Review Summary: Lightening can strike twice.
I still remember where I was when I heard Deafheaven for the first time. I was finishing up my senior year of high school, sitting in the library during study hall, browsing the popular metal-oriented blogs of the time on a laptop, as I usually did. There was this song called “Dream House” that was taking the internet by storm, attached to an album cover that was almost entirely pink. There wasn’t a site I visited that wasn’t raving about it, so I had to check it out of pure curiosity. I was completely blown away—I had never heard anything like it. I had listened to some of the classic black metal bands in the past, but this was an entirely new beast. It felt completely fresh and further sparked my growing appreciation of music as an art form.
Blackgaze, of course, existed before
Sunbather, but that album broke containment and catapulted the genre into the metal cultural spotlight as “the next big thing.” It was undeniably harsh, yet widely accessible thanks to its melody, emotional immediacy, and clear song structures. That cross-genre appeal made it an easy sell, and in the years that followed, the genre reached heights few niche offshoots of black metal ever do. Slowly but surely, though, things began to feel familiar. Release after release leaned on the same quiet-loud dynamics and towering crescendos, with more than a few blatant
Sunbather ripoffs mixed in for good measure. At this point, the once-burgeoning sound feels largely exhausted, its distinct creative spark relegated to endless repetition.
In the years since
Sunbather, Deafheaven have continued to release undeniably strong material, but their creative trajectory has often felt like a back-and-forth.
New Bermuda reads as a direct response to critics, an effort to prove the band could be heavier and more traditional in their riffing.
Ordinary Corrupt Human Love plays like an attempt to recapture the lightning-in-a-bottle moment of
Sunbather, while
Infinite Granite was an obvious creative experiment, stripping away nearly all of the band’s metal elements.
Lonely People With Power is Deafheaven returning with an entirely renewed fervor, seamlessly weaving together elements from all of their previous albums into a singular, definitive experience. The band’s greatest strength lies in their songwriting. The way they juggle their eclectic influences into something cohesive is simply remarkable and is something that could only come from the mind of Deafheaven. Dreamy, reverb-soaked tremolos sit alongside blast beats and venomous screams as a foundation, which the band then remixes through pop-oriented song structures. There is a perfect balance of soft and heavy, calm and anger. A strong post-punk streak runs through the album, accentuating the power of the heavier elements. “Heathen” exemplifies this, pairing an absolutely cathartic screamed chorus with a jangly, Johnny Marr-esque melody to create something jawdroppingly catchy yet still retaining all heaviness. “Body Behavior” follows a similar formula, with an infectious, upbeat rhythm section and massive hook that compels movement. If you strip away the screams and blast beats, these are just dreamy post-punk songs at their foundational level. This is a lesson in how to combine the strengths of metal and pop together as one, fully fused at the heart to craft something that transcends both entirely.

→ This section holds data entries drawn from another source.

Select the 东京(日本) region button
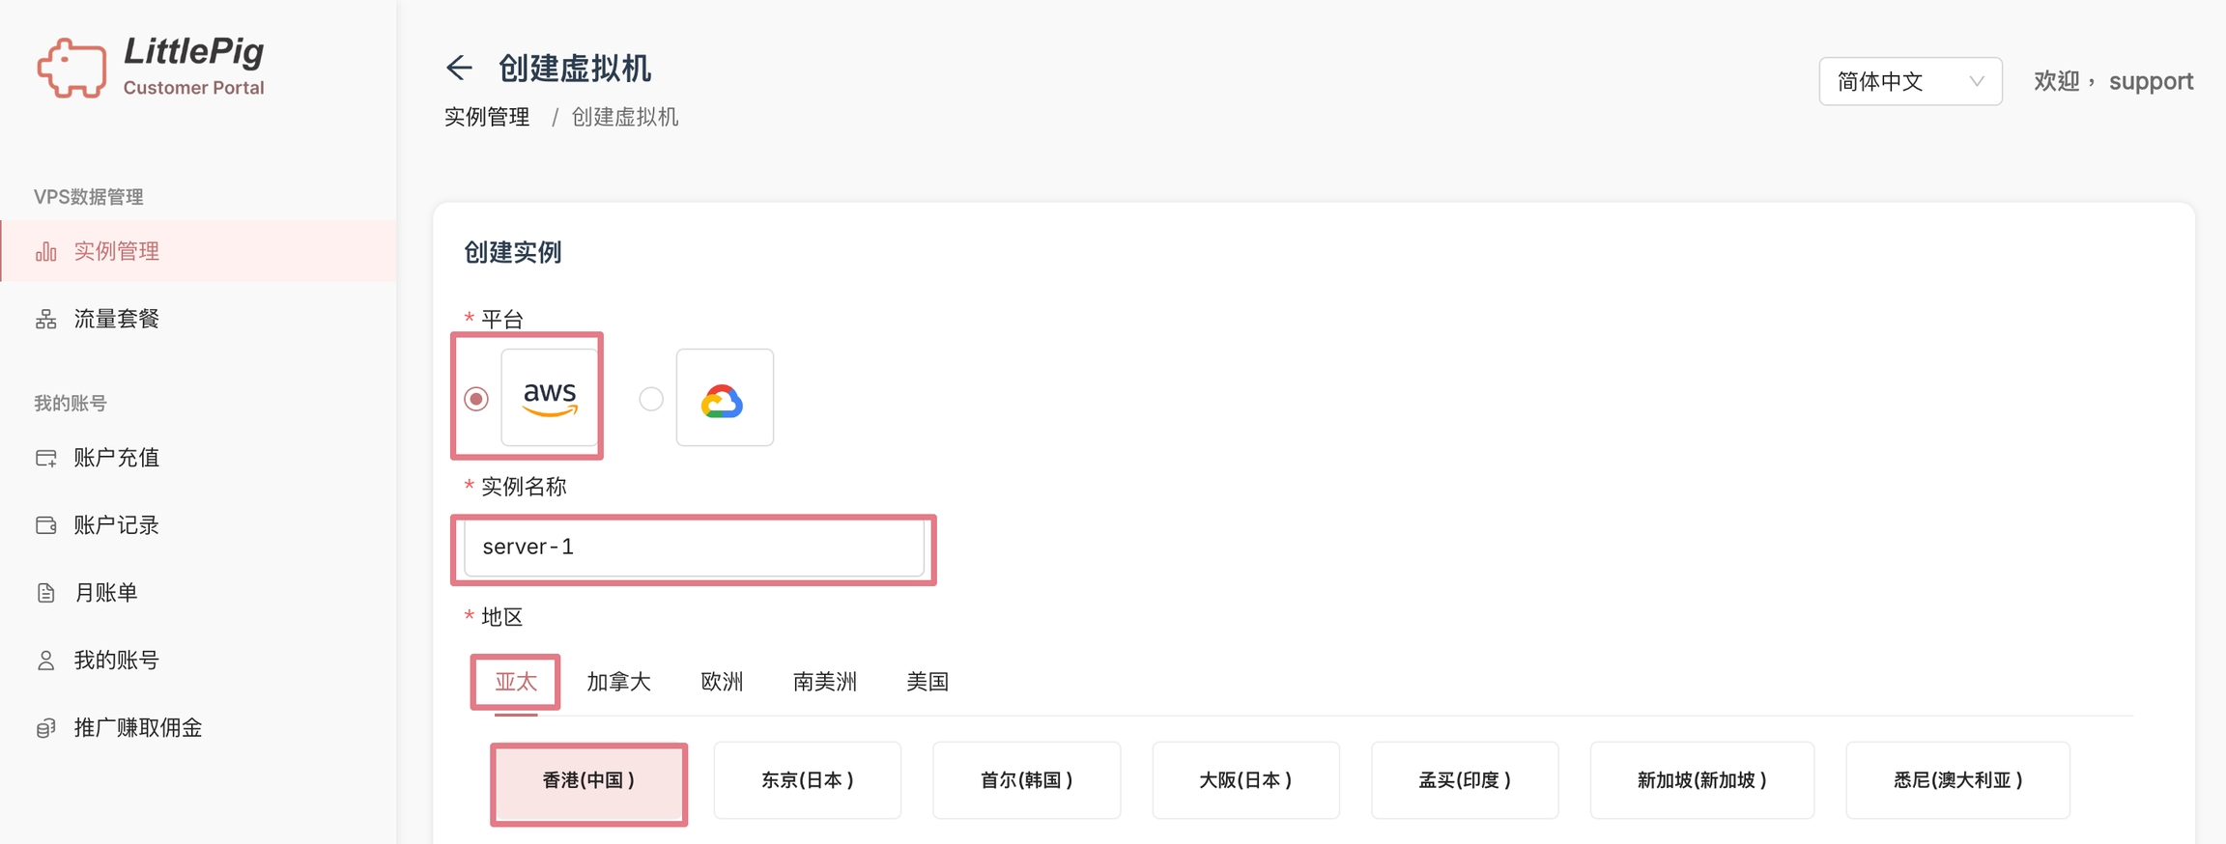The height and width of the screenshot is (844, 2226). pyautogui.click(x=808, y=780)
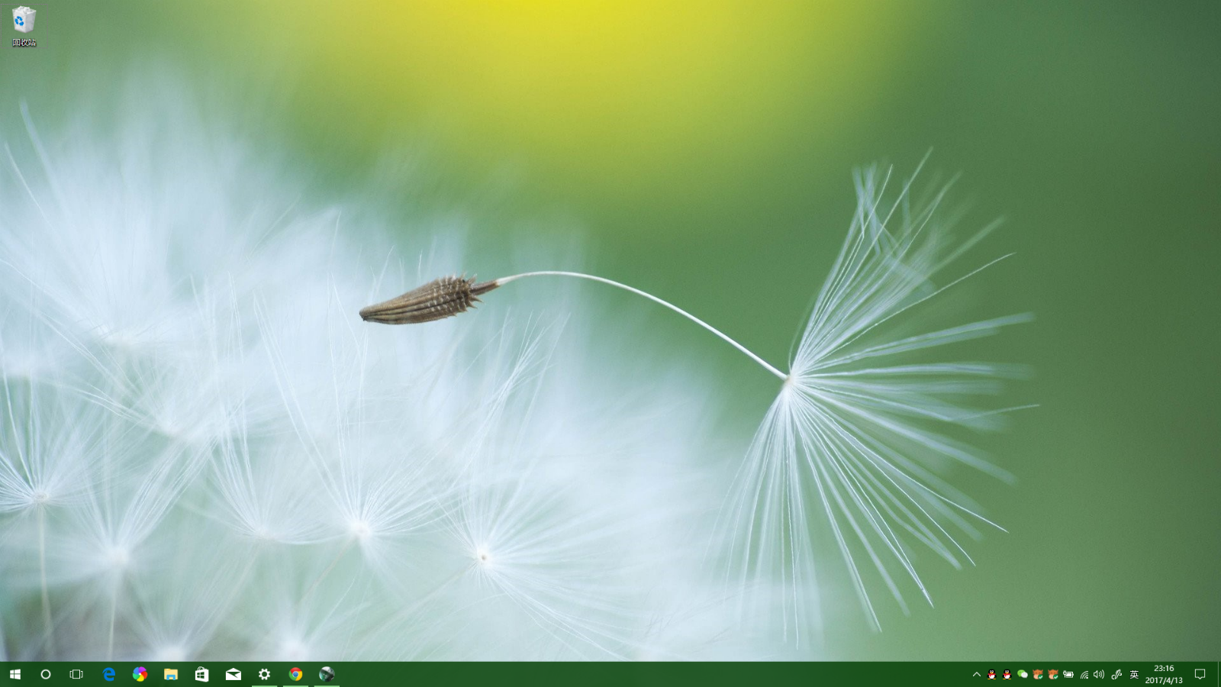Screen dimensions: 1221x687
Task: Show battery power status flyout
Action: pos(1068,674)
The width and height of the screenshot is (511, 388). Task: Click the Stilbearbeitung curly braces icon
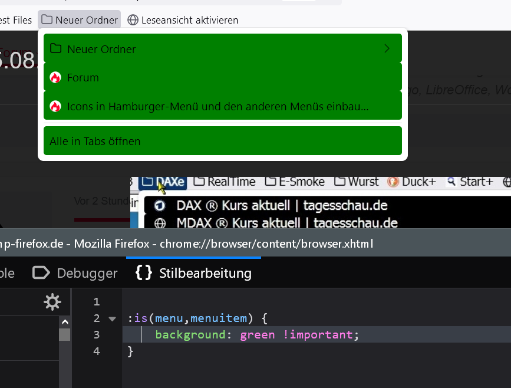[143, 273]
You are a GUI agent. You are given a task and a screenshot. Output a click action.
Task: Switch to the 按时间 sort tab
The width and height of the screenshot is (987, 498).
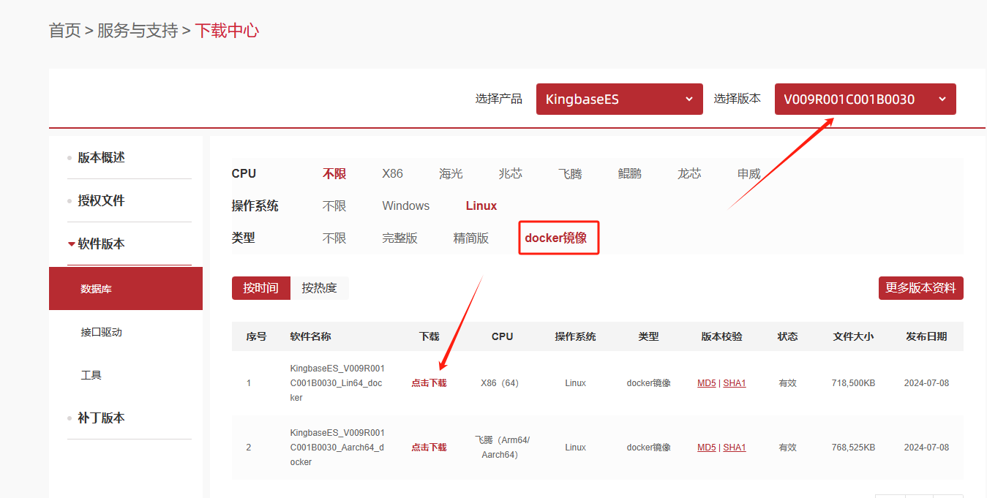[x=261, y=288]
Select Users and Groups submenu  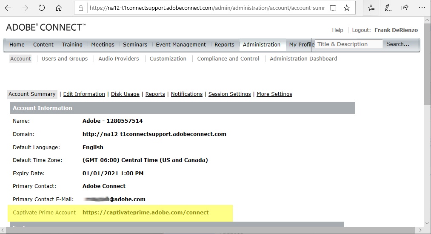pos(65,59)
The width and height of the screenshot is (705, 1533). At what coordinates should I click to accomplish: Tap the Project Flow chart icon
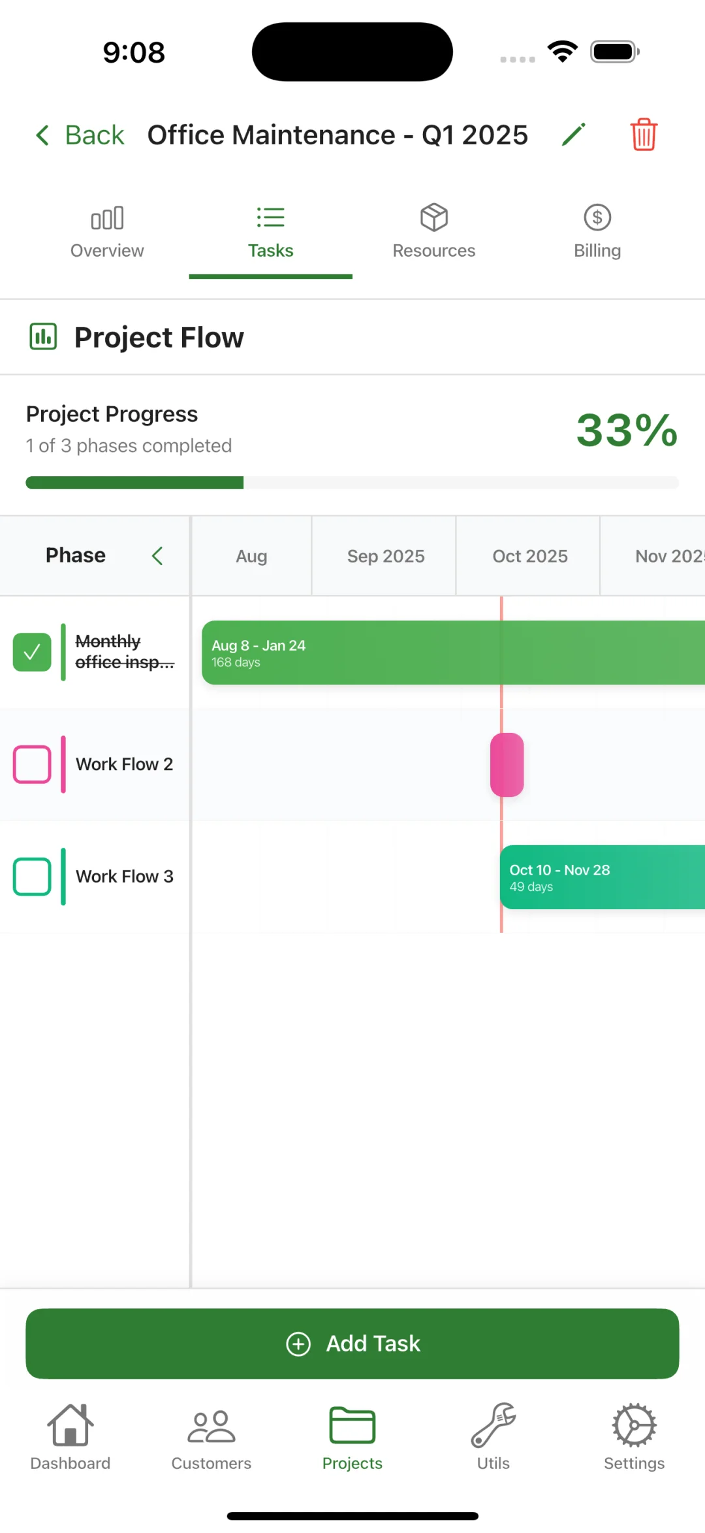tap(43, 337)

Deafheaven have a unique skill in draining every emotion out of you.
Lonely People With Power is anthemic, devastating, furious, depressing, and gorgeous—sometimes all at once. There is no song more emblematic of this than the perfect comedown of “The Marvelous Orange Tree,” which sees the band at their most ethereal, using careful post-rock builds to deliver bombastic crescendos and breathtaking soundscapes that stand in fascinating contrast to George Clarke’s ferocious vocals. Every instrument works in perfect tandem. Kerry McCoy’s riffs and melodies are the work of a master with real versatility, from the magical, cascading tremolos of “Amethyst” to the hefty, thrashy licks in “Doberman” and “Revelator” that prove Deafheaven can still write a riff fiesta with the best of them. The drumming drives the album relentlessly: blast beats punch in the mix, while softer double-bass patterns create a foreboding sense of what’s coming. Clarke’s tortured wails might be my favorite part. He combines visceral acidity with precise control, choosing when to enunciate clearly and when to unleash a deathly roar that lingers. McCoy may be the glue, but Clarke has that “it” factor that elevates Deafheaven to an entirely different pedestal.
It’s incredibly rare, but sometimes a piece of music comes along that reminds you just how special this art form can be, reigniting a passion you thought had faded.
Lonely People With Power is that album, awakening the same nostalgic sense of wonder I felt when I first heard
Sunbather. It feels as though every Deafheaven album has been leading to this moment—a deadly concoction of their strengths distilled into one ambitious, intricately constructed statement. I’m confident
Lonely People With Power will stand the test of time, and when all is said and done, it will be remembered as a serious contender for album of the decade. For now, it stands as an ideal representation of what music in 2025 can achieve.